During the riots, the 258th Military Police Co. partnered with Marine forces to stop rioting Cuban immigrants who had broken out of the camps and were making their way to Panama City. The fighting during this engagement went back and forth, until 2nd Ranger Battalion, 1st Battalion 502nd Infantry Regiment, and 5th/87th Infantry retook the camps. Other personnel there were the 2nd Rangers, 2nd Battalion 505th Airborne Infantry, 82d Airborne Division (with 2nd Platoon from C-co, 307th Engineers (CBT) (ABN) embedded), 2nd Battalion 502 Infantry Regiment and the 194th Army Military Police of the 101st ABN (AASLT) division. The 8th Engineer Battalion of the 1st Cavalry Division was deployed in a no-notice deployment December 1994 at the start of the riots bringing M113 Armored Personnel Carriers to provide additional riot support.
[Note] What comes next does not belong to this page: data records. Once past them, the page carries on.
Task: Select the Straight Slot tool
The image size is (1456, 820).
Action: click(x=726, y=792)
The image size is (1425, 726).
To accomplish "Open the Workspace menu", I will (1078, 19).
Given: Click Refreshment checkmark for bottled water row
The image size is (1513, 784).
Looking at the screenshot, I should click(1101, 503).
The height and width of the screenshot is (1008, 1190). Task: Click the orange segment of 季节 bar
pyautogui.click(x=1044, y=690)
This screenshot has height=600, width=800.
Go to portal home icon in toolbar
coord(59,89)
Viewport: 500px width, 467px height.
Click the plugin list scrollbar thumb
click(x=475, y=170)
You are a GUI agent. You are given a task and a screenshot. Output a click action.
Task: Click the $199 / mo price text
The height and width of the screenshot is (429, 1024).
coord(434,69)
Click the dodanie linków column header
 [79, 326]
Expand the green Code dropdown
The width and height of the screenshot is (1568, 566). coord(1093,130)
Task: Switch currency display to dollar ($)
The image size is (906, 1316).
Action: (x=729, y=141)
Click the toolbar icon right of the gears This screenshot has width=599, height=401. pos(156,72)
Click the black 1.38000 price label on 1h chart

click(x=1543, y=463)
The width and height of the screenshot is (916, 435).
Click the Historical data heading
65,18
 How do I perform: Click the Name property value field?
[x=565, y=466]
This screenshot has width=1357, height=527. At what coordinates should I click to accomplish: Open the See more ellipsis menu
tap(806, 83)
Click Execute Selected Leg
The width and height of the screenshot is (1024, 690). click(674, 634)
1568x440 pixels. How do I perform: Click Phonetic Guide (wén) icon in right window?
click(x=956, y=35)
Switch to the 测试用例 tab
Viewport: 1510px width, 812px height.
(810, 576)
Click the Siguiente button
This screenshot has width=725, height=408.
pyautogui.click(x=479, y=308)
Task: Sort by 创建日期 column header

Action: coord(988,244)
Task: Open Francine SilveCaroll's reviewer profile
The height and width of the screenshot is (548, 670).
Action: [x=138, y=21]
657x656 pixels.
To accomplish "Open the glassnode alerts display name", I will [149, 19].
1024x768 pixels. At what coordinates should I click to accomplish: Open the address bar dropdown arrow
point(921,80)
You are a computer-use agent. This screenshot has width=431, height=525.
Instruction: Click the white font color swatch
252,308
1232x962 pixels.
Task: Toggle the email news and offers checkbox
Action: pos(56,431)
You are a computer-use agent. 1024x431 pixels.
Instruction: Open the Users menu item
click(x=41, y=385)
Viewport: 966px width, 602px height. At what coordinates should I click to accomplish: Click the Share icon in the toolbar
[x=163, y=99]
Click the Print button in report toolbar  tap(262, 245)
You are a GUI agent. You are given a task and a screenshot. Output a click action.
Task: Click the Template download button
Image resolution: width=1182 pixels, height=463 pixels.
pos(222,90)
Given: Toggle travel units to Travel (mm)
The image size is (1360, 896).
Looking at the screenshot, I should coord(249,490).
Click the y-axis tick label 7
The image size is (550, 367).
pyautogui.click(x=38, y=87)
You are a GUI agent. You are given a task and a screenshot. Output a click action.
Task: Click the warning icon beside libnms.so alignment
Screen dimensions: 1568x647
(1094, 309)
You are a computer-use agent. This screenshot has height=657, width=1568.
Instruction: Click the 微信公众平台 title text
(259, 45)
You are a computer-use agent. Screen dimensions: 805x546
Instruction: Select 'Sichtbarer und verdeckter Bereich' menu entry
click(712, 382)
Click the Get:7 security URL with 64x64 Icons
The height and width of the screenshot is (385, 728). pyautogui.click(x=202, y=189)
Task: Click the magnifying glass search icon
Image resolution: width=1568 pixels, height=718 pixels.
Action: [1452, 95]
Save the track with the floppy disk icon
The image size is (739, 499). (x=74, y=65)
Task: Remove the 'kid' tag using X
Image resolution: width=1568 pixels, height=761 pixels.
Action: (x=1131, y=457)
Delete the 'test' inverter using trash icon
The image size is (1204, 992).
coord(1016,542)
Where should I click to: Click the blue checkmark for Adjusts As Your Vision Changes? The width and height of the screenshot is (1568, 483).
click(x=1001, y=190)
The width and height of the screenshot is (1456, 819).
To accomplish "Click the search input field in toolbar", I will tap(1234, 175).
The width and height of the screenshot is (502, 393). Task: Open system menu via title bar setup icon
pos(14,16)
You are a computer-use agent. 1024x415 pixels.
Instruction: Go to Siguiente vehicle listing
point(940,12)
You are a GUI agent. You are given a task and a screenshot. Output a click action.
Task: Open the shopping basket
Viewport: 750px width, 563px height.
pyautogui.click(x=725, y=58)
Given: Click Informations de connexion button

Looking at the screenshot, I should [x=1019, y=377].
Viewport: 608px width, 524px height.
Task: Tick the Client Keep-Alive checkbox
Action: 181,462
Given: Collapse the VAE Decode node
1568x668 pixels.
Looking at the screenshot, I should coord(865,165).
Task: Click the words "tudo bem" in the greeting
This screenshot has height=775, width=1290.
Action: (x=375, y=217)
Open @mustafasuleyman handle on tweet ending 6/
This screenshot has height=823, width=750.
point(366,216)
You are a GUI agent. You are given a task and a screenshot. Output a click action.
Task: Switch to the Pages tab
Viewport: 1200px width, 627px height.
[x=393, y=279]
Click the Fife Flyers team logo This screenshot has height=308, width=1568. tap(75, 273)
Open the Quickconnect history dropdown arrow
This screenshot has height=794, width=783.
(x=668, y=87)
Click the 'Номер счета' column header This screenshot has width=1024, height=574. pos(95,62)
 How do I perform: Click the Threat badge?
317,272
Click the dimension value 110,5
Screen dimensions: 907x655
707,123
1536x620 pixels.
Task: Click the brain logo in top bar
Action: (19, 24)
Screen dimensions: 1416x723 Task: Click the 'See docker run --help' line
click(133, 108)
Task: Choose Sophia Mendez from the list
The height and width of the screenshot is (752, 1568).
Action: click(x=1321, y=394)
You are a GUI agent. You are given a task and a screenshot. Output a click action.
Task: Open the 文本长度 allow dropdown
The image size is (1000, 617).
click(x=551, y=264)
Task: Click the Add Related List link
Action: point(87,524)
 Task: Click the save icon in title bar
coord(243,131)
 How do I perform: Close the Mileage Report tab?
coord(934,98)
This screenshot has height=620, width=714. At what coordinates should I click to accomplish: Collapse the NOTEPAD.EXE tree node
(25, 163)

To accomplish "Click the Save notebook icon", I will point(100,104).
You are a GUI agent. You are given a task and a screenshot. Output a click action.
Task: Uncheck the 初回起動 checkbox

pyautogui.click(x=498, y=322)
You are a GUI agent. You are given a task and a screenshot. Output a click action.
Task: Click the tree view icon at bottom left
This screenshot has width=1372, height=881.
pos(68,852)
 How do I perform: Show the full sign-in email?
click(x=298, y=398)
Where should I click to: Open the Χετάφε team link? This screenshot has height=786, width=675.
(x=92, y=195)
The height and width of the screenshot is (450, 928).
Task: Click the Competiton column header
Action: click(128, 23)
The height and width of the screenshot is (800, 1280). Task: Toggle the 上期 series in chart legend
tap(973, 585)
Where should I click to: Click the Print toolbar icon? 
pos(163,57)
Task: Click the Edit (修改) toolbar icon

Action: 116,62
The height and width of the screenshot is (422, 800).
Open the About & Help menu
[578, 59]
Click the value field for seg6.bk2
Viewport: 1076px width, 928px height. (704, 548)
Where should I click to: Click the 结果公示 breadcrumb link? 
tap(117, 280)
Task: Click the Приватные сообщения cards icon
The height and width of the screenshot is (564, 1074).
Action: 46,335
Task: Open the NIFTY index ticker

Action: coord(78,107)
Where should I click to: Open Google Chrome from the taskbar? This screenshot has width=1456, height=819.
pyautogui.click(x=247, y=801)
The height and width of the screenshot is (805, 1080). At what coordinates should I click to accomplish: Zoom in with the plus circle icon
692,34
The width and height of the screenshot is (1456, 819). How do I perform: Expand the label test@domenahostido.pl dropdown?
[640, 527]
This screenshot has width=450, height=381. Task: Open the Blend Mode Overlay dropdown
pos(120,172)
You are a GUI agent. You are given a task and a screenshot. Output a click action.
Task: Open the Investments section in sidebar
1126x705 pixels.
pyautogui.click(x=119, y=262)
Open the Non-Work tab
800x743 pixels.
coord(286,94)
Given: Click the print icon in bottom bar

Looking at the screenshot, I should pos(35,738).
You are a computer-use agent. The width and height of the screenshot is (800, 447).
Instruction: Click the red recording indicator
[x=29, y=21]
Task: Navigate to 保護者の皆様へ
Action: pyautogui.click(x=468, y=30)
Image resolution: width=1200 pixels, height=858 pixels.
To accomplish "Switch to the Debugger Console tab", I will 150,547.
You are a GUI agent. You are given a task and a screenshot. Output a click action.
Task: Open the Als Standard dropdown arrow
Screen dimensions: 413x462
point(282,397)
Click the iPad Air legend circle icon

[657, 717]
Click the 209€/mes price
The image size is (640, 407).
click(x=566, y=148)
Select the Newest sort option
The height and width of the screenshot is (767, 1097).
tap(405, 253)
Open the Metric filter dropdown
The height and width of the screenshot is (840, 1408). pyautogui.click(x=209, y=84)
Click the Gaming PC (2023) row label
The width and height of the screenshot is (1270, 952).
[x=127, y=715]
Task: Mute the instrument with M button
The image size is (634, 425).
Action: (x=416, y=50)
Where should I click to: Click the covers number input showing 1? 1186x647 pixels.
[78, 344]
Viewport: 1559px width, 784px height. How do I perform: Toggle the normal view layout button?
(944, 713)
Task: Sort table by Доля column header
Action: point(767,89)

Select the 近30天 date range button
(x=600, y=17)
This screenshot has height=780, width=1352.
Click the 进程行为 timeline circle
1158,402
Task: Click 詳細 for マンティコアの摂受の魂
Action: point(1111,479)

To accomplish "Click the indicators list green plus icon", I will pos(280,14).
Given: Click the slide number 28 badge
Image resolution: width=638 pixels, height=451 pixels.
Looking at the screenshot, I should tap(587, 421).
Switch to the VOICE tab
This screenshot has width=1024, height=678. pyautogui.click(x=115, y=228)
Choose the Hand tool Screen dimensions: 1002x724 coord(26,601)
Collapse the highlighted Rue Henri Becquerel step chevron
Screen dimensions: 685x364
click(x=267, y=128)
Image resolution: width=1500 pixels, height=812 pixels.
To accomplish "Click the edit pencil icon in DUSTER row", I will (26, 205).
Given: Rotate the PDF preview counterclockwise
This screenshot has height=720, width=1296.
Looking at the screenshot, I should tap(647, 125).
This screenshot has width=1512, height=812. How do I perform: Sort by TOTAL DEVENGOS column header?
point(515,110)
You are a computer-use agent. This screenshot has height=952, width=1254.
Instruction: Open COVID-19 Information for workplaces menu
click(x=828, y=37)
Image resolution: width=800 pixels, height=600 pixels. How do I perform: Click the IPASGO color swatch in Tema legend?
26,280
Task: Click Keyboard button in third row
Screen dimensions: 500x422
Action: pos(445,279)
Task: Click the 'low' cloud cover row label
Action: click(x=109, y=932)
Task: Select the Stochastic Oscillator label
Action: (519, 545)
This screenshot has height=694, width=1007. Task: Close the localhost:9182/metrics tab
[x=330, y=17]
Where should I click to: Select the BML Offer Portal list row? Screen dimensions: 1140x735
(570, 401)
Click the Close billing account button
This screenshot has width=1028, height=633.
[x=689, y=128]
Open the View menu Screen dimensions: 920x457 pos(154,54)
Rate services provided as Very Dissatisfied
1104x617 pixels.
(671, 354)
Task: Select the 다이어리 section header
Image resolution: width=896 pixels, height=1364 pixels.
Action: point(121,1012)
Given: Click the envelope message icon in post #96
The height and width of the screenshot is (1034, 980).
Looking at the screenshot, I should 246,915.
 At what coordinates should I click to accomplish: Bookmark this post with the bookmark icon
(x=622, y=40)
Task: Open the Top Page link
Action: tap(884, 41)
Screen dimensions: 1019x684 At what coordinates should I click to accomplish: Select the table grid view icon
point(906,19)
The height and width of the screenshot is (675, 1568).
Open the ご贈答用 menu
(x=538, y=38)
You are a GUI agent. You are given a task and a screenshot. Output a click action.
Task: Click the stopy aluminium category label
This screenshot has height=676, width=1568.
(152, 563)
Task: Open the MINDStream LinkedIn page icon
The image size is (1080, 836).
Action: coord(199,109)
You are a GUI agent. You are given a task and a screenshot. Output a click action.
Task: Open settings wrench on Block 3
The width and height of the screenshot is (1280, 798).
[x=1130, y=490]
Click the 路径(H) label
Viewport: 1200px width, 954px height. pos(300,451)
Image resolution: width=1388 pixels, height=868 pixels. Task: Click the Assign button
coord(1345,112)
After the riots were contained, the 8th EN BN remained to serve security patrol for the 5 camps for the duration of Operation Safe Haven making numerous contributions to the engineering and sustainment of the mission. Also present was the 170th MP CO from Ft Lewis, WA. No U.S. soldiers were killed during the confrontation, but over 400 were injured.

===Jailing of rioters===
After the riots took place a fifth camp was established to house the leaders of the riots and any individual who seemed a threat. Camp five housed both men and women. It also contained a high-security jail system that placed individuals into individual cells. 5th Bttn 87th Infantry, Fort Davis Panama, was the primary US Army unit conducting security operations. Camp five was staffed by Air Force Security Police from the 17th SPS Goodfellow A.F.B. San Angelo, Texas also 97 SFS Altus AFB Oklahoma and 314th SFS Little Rock AFB, Arkansas. The 258th Military Police Company out of Ft. Polk, Louisiana was initially in charge of securing and patrolling Camp three.

===Return===
As the expiration of the US–Panamanian agreement permitting the Cubans to stay in Panama approached, planning began for Operation Safe Passage—the return of the Cubans to Guantanamo Bay Naval Facility. Between February 1, 1995, and February 20, 1995, 7,300 Cubans were transported from Panama to Guantanamo Naval Base. The mission of the transfer operation was to move the Cuban migrants from Safe Haven camps in Panama to Guantanamo in a safe, orderly manner. The repatriation of the nearly 8,000 Cubans was carried out by the Air Force’s Security Police. A headquarters element from HQ Air Combat Command led by Colonel Dick Coleman, Air Movement Commander and Chief Master Sergeant Terry Wettig, Task Force Leader organized, trained and equipped a team of nearly 600 Security Police men and women. Airlift support was provided by Air Mobility Command aircrews using C-141 and C-130 aircraft and involved five flights per day. The operation was successful and carried out without major incidents.

==Awards==
US military members who directly participated in Operation Safe Haven were awarded the following:
- Humanitarian Service Medal (26 August 94 - 3 March 95)
- Joint Meritorious Unit Award (26 August 94 - 1 March 95)
- Aerial Achievement Medal (Safe Passage)

==Medical support==
A 50-bed Air Transportable Hospital (ATH) was deployed from Minot Air Force Base, North Dakota. The hospital was staffed with medical personnel from Minot, Offutt Air Force Base, Nebraska and Barksdale Air Force Base, Louisiana. The ATH was expanded to 125 beds as the medical needs of the refugees increased.